§ **What you should do**
The required answer is a copy of each line in the entries below that includes "computer".

[Collection entries]
---------------

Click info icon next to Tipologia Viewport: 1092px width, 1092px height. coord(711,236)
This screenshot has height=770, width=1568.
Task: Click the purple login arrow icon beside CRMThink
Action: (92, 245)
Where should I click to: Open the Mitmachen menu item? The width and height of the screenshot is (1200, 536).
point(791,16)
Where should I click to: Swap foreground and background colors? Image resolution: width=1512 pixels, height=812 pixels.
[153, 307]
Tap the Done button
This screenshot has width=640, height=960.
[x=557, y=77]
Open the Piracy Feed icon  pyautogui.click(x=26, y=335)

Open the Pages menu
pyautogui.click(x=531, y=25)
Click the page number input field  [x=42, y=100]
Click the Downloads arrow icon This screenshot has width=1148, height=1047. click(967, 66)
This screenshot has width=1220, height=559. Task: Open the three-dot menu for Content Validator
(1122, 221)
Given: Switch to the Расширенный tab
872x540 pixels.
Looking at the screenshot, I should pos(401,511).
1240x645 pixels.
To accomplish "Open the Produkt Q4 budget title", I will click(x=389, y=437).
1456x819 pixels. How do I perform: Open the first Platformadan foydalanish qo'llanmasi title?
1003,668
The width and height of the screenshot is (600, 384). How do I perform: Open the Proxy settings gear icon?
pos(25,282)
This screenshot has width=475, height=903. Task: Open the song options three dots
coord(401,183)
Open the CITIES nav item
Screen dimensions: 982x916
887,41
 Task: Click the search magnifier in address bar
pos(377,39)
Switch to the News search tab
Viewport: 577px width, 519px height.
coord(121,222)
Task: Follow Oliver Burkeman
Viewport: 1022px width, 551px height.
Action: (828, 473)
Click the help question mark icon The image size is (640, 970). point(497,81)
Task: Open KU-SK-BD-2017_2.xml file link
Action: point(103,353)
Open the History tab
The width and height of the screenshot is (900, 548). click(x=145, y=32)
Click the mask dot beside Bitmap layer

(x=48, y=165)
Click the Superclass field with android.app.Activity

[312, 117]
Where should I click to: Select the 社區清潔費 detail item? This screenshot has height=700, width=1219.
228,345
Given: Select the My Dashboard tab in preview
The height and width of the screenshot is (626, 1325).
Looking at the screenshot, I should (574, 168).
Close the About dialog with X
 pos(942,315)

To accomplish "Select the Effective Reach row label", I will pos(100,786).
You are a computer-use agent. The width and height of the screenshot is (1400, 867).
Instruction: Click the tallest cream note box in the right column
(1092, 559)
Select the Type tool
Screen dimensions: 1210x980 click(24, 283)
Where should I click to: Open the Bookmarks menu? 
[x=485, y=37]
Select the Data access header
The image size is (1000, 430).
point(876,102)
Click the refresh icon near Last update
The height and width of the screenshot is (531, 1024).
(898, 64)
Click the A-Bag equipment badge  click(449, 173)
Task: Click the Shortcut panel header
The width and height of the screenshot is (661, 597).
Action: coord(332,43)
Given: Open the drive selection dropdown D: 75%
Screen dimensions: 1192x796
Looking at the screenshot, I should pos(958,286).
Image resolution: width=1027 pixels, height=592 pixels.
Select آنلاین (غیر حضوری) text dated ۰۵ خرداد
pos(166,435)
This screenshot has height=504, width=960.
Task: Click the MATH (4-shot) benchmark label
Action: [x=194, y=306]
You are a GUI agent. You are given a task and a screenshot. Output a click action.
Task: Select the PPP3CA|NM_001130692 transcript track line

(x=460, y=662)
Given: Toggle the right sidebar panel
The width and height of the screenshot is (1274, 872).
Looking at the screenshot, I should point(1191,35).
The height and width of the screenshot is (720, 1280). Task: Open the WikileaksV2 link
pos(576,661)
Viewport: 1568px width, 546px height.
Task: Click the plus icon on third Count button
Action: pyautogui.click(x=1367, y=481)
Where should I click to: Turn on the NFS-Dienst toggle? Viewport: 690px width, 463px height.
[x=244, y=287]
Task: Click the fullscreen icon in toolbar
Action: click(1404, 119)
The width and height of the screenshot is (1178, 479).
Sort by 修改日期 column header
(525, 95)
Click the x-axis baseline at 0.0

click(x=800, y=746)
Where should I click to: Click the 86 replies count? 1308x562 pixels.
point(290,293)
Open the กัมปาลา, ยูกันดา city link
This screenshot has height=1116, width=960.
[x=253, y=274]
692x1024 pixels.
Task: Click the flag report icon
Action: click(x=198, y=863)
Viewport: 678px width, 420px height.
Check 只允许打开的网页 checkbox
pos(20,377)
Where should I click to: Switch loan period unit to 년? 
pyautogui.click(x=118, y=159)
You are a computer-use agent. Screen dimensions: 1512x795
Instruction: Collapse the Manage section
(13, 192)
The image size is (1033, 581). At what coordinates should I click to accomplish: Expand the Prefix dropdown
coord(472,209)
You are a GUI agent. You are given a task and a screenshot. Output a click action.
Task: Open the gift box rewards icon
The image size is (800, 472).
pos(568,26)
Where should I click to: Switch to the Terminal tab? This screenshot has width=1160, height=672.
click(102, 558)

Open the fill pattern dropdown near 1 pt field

---------------

§ **Response to the exercise**
You are a computer-use agent. The width and height of the screenshot is (1400, 867).
You are a computer-use agent. Screen dimensions: 1512x795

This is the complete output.